With the first actively managed ETF within the crypto space, Amplify ETFs continues to hone the performance of their flagship crypto fund to maximize returns for investors. As active investors, they take the unique approach of revealing changes made to the fund in previous months and the logic behind any changes that were made.
In the August newsletter, Amplify ETFs broke down the performance of a core part of the fund: its investment in crypto mining companies. This category alone contributed 63.1% of the fund’s performance for the month of August in what was anticipated to be a strong month for crypto mining; at the end of July, the fund had a 24.8% allocation to crypto mining, and by the end of August, it had a 29.4% allocation.
This includes investments in Hut8 Mining with a 62.61% return, Marathon Digital with a 46.91% return, Bitfarms Ltd. with a 42.51% return, and Hive Blockchain with a 21.58% return during August. The fund also added Power and Digital Infrastructure Acquisition Corp (XPDI) to its portfolio and removed Cleanspark (CLSK) to add more diversification.
Amplify ETFs believes that diversification is vital within the crypto mining category because it is very capital intensive, with most of the companies constantly in the market to raise money for more mining rigs and machinery. This in turn enhances their return-on-investment potential as more rigs equates to more mining.
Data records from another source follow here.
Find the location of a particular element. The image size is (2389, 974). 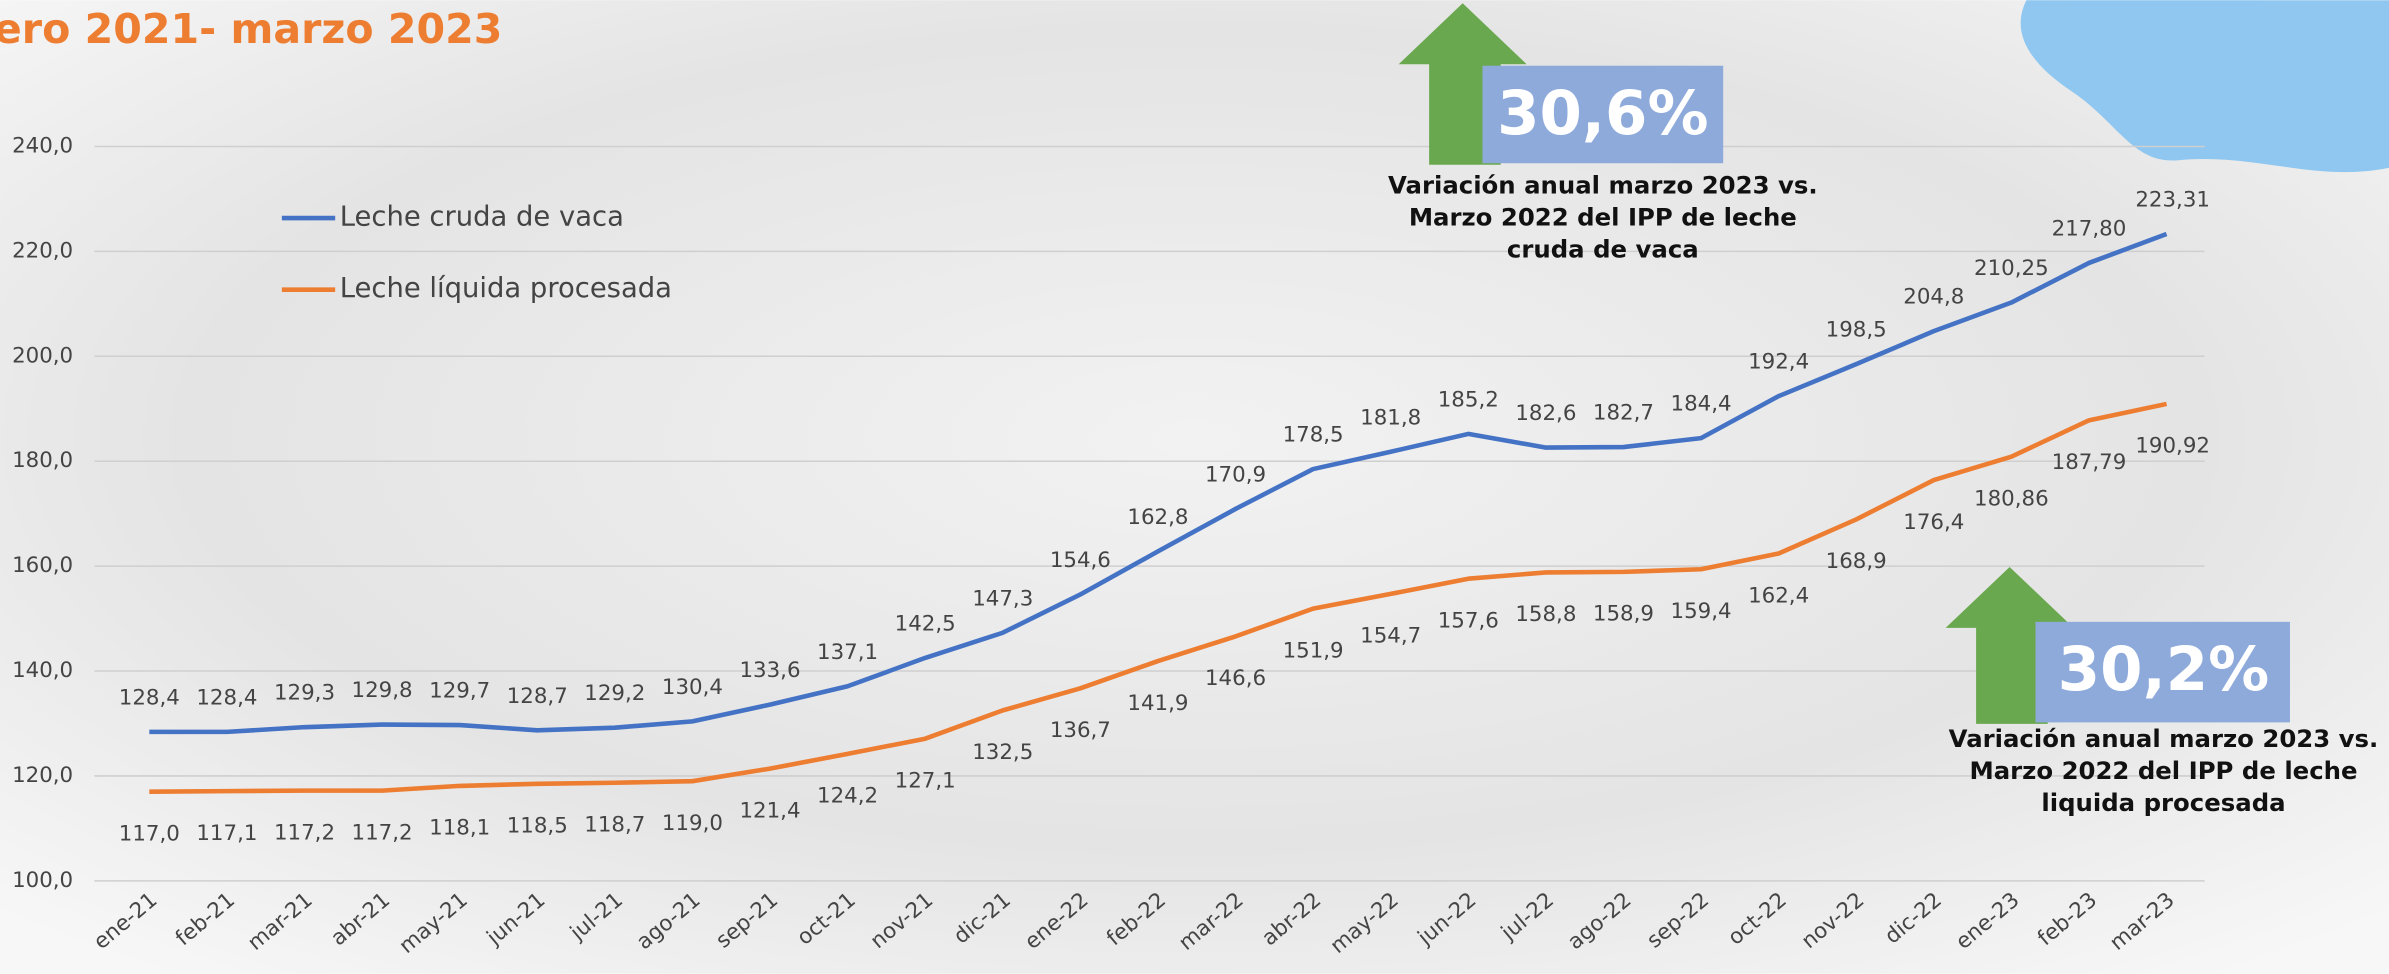

y-tick-label: 220,0 is located at coordinates (42, 250).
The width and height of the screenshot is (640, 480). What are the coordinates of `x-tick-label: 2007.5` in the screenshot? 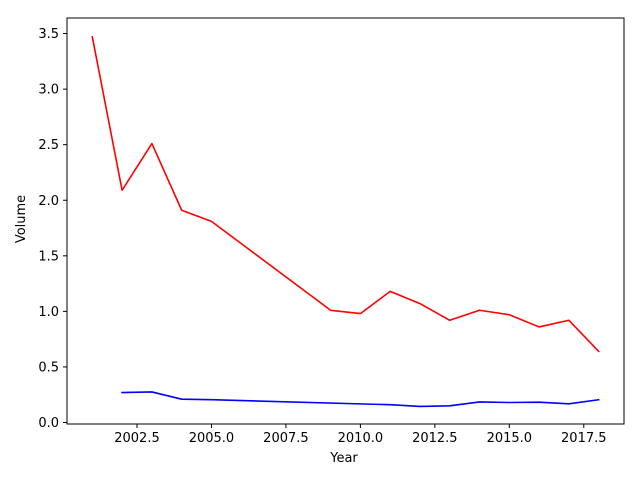 It's located at (286, 438).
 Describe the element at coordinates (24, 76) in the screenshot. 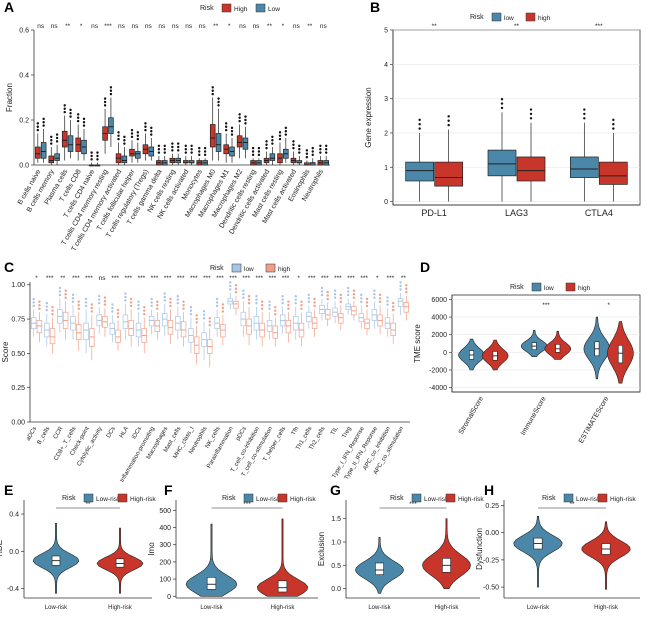

I see `y-tick-label: 0.4` at that location.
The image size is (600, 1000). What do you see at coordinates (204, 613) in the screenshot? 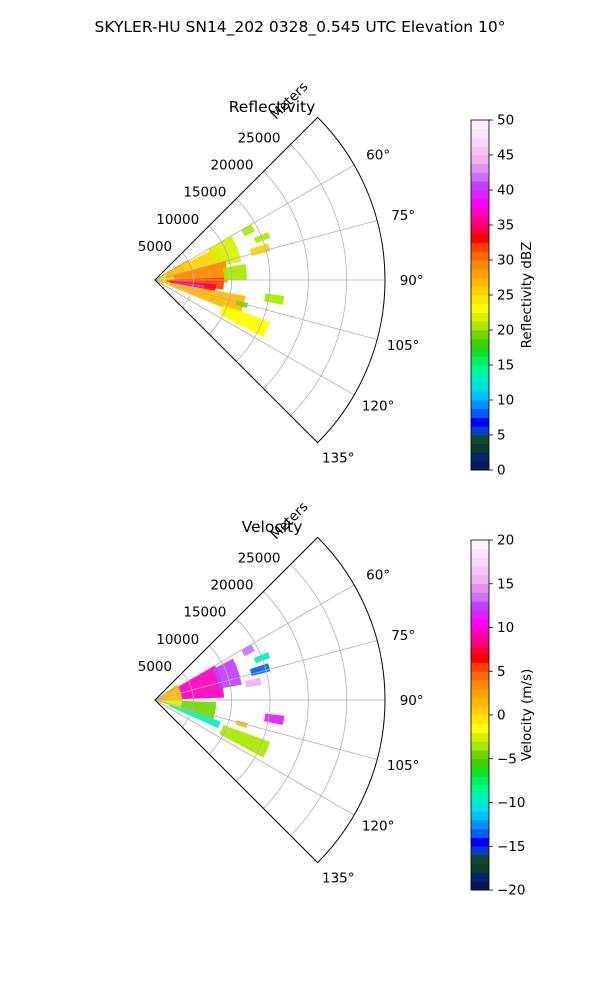
I see `radial-tick-label: 15000` at bounding box center [204, 613].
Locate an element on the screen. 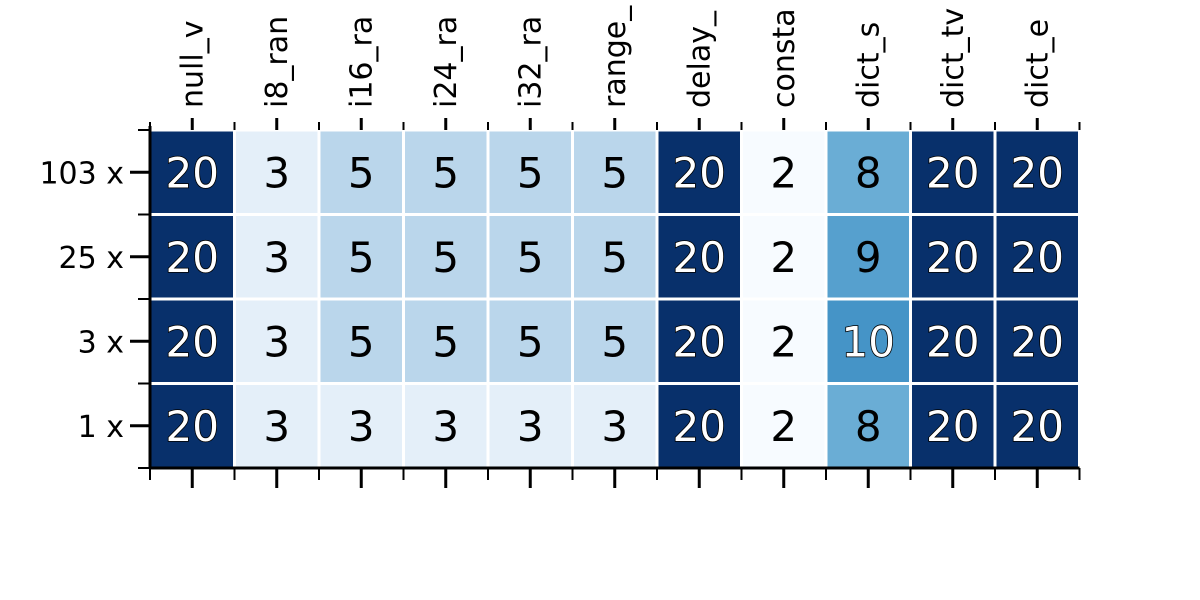  column-tick-label: dict_e is located at coordinates (1038, 64).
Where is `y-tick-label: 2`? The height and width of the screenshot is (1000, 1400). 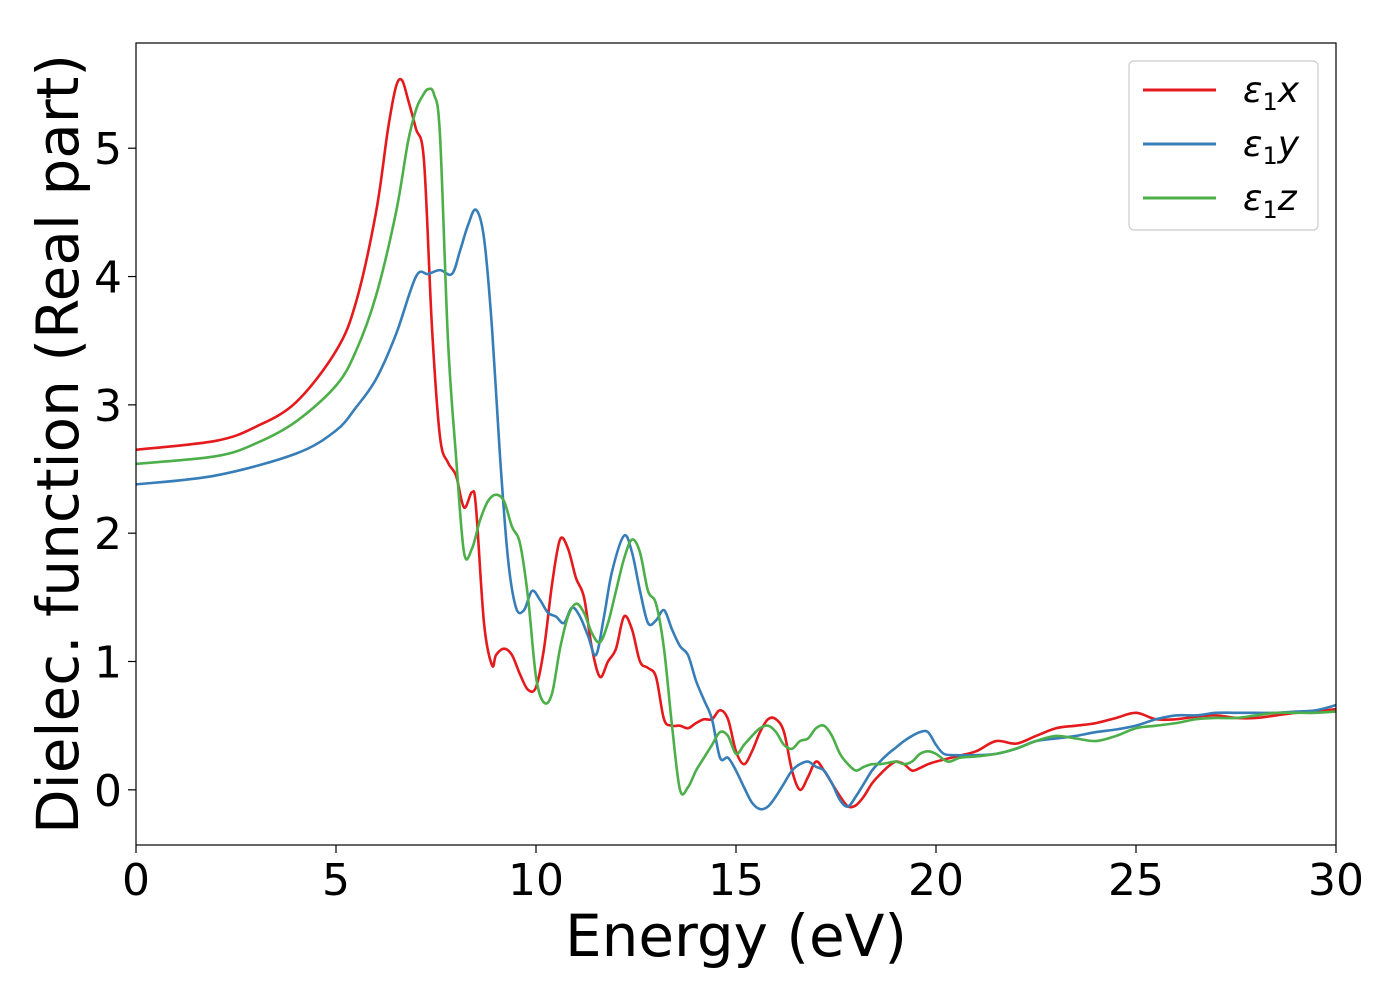
y-tick-label: 2 is located at coordinates (108, 534).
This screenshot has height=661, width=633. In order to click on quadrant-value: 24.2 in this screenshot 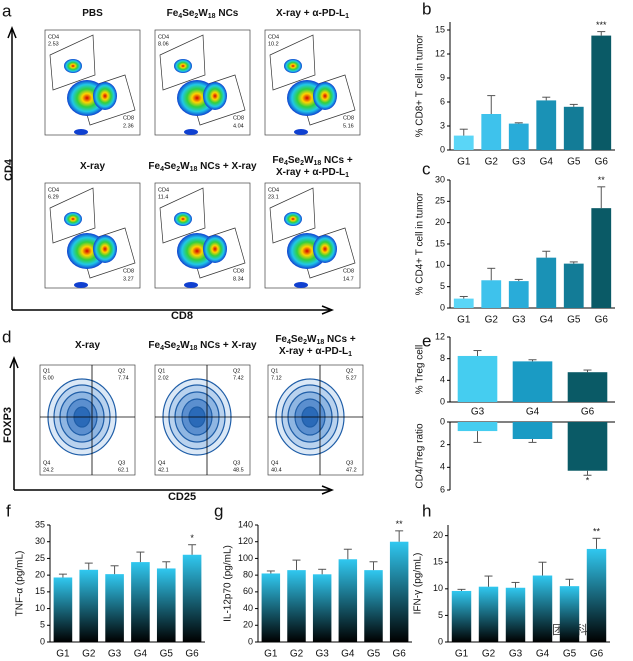, I will do `click(48, 470)`.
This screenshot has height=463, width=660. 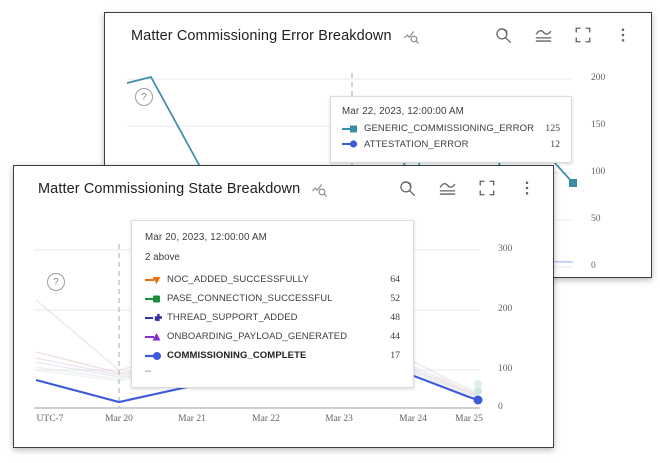 What do you see at coordinates (555, 144) in the screenshot?
I see `tooltip-series-value: 12` at bounding box center [555, 144].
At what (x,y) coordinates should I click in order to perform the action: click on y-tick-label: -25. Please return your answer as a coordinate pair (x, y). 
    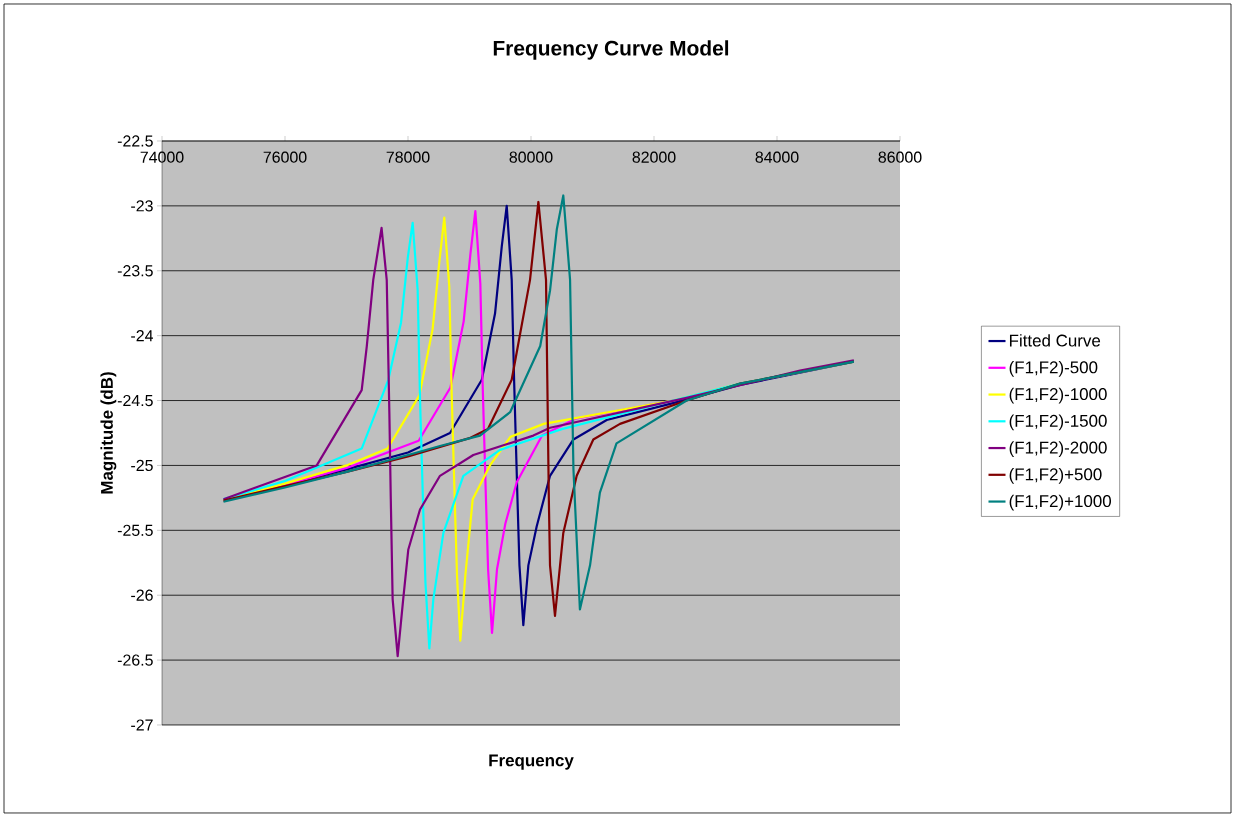
    Looking at the image, I should click on (142, 466).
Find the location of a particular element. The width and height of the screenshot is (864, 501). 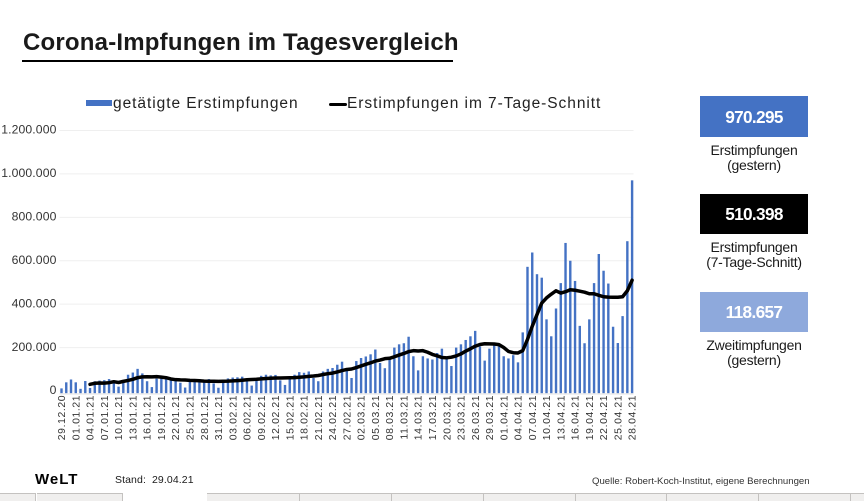

svg-text: 19.04.21 is located at coordinates (590, 418).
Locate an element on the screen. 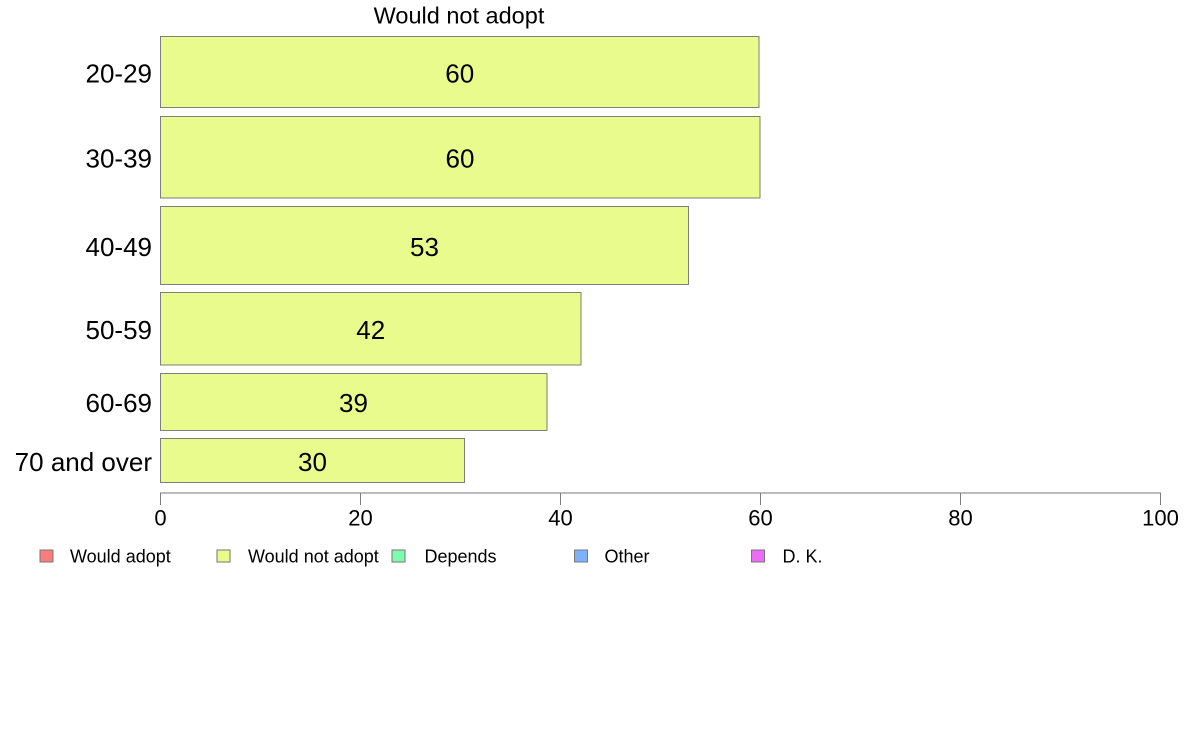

The firm also recognizes the importance of geography and carefully weighs the benefits and risks to concentration in various countries and states, analyzing any existing regulations, types of power available, and any economic incentives that exist.
Crypto mining businesses have to weigh a variety of factors; this includes what cryptocurrency to mine and what to hold (HODL) of that crypto, managing optimal timing for buying more rigs, if they are a large data center, and whether they host capital allocators or mine for their own accounts, or both.
As there is still much that is unknown about how the crypto space will continue to evolve, Amplify ETFs approaches crypto mining endeavors as moat-like businesses whose growth comes with probability and cost advantages, but with so many varieties of mining and cryptocurrency available, the potential for variability and different outcomes is large.
BLOK Invests in Miners
The Amplify Transformational Data Sharing ETF (BLOK) has over $1 billion in AUM, is the largest of the blockchain ETFs, is actively managed, and invests in companies directly involved in developing and using blockchain technology through digital and in-person research methods.
The fund also invests in companies partnered with or directly investing in companies utilizing and developing blockchain technologies. However, the fund does not invest directly in blockchain technology and cryptocurrencies.
The BLOK ETF spreads its holdings across the size spectrum. As of the end of June, the sector allocation was 32.0% into transactional, 24% into crypto miners, and 11% into venture.
Top holdings include crypto mining companies Hut 8 Mining Corp at 6.32%, Marathon Digital at 4.43%, and Hive Blockchain at 3.70%.
BLOK has an expense ratio of 0.71% and currently has 45 holdings.